Inleiding
Eén van de belangrijke pijlers van de Omgevingswet (de Ow) is participatie. Met de inwerkingtreding van de Ow is ‘participatie’ wettelijk vastgelegd, namelijk in de artikelen 16.55 Omgevingswet en artikel 7.4 Omgevingsregeling. Onder de Omgevingswet is participatie een aanvraagvereiste[1]: in de aanvraag moet worden aangegeven of en op welke wijze participatie heeft plaatsgevonden, zodat het voor het bevoegde gezag duidelijk is dat participatie heeft plaatsgevonden. Indien burgers, bedrijven, maatschappelijke organisaties en bestuursorganen bij de voorbereiding van de aanvraag zijn betrokken, dan verstrekt de aanvrager bij de aanvraag gegevens over hoe zij zijn betrokken en wat de resultaten daarvan zijn.
Participatie is echter geen onderdeel van de beoordelingsregels voor de omgevingsvergunning.[2] Het bevoegd gezag mag om deze reden dan ook niet weigeren om een aanvraag in behandeling te nemen of te weigeren de vergunning te verlenen, omdat er geen participatie is geweest.

● **AANGELEVERDE ITEMS**:
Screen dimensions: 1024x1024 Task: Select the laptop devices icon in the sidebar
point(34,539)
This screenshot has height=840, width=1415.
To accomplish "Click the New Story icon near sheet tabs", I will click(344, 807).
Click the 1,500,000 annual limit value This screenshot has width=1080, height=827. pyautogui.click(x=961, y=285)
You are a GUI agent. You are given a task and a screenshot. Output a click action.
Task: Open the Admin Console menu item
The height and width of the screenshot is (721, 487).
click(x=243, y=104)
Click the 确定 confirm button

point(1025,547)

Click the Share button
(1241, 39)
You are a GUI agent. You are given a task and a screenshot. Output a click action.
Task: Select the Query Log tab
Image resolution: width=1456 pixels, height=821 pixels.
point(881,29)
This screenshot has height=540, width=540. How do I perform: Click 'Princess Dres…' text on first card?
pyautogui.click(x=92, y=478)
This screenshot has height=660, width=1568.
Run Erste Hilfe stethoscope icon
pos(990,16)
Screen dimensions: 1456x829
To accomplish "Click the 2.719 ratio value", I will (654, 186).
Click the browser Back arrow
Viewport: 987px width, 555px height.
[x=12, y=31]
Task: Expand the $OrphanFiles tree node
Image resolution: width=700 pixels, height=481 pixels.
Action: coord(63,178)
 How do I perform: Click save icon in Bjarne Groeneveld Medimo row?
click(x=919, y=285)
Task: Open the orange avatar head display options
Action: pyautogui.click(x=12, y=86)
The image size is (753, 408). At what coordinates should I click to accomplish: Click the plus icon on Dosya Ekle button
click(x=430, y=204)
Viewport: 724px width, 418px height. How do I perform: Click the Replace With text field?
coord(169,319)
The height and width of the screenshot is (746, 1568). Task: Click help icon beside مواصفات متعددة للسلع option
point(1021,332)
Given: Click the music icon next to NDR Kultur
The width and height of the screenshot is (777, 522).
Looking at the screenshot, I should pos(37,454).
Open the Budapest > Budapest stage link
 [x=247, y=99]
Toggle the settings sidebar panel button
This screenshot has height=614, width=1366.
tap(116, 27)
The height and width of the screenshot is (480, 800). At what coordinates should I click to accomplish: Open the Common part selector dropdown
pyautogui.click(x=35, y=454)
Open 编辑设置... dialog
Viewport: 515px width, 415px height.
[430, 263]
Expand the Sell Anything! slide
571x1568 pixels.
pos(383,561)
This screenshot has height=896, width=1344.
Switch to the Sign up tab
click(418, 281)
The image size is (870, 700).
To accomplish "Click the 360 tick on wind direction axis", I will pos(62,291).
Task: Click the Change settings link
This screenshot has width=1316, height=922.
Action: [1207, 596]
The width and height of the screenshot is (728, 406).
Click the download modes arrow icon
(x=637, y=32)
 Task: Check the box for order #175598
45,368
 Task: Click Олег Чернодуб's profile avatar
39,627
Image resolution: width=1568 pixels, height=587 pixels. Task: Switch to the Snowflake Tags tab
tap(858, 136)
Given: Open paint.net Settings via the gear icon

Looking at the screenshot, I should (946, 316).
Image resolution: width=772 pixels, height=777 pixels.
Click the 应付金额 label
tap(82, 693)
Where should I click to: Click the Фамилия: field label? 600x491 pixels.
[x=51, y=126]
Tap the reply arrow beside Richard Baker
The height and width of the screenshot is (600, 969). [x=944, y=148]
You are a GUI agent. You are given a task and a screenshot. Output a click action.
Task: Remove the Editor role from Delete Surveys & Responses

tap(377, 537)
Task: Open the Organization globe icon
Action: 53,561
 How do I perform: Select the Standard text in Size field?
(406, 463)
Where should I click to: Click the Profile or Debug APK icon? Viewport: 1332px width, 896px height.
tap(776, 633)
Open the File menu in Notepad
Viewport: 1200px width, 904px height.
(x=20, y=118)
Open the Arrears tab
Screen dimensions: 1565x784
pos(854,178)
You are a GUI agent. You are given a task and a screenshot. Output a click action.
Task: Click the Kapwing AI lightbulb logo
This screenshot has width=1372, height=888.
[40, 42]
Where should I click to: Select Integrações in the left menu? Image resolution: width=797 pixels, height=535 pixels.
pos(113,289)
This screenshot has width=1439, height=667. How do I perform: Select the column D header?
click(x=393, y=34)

● **MAAK HET VOLGENDE**:
[a] Geef het stuk van de brontekst van "Participatie is echter" tot en met "participatie is geweest." opnieuw weer en vervang daarin "bevoegd gezag" door "gemeentebestuur".
[b] Schrijf de brontekst verder vanaf de laatste zin.
De items hebben niets met de brontekst te maken.

● **ANTWOORDEN**:
[a]
Participatie is echter geen onderdeel van de beoordelingsregels voor de omgevingsvergunning.[2] Het gemeentebestuur mag om deze reden dan ook niet weigeren om een aanvraag in behandeling te nemen of te weigeren de vergunning te verlenen, omdat er geen participatie is geweest.

[b]
De ratio van artikel 7.4 is om de initiatiefnemer te stimuleren om na te denken over participatie. Het aanvraagvereiste omvat in zoverre geen verplichting voor de aanvrager om aan participatie te doen. Op deze regel geldt één uitzondering: de gemeenteraad kan gevallen van activiteiten aanwijzen waarin participatie van en overleg met derden verplicht is voordat een aanvraag om een omgevingsvergunning voor een buitenplanse omgevingsplanactiviteit (Bopa) kan worden ingediend.[3] Diverse gemeenten, waaronder Amsterdam, hebben participatie voor Bopa verplicht gesteld. In de praktijk leeft vooral de vraag wanneer nu voldoende aan participatie is gedaan, omdat de wetgever hier niet duidelijk over is.
Inmiddels zijn hierover de eerste uitspraken verschenen die enkele handvatten bieden zowel voor onverplichte als verplichte participatie. In deze blog geven wij aan de hand van actuele jurisprudentie een overzicht van de uitleg en invulling van het begrip ‘participatie’ onder de Ow tot nu toe.
Jurisprudentie
Hierna zullen de uitspraken worden besproken die recent zijn gewezen over enerzijds (a) projecten waarbij participatie verplicht is gesteld en anderzijds (b) projecten waarbij participatie niet verplicht is gesteld.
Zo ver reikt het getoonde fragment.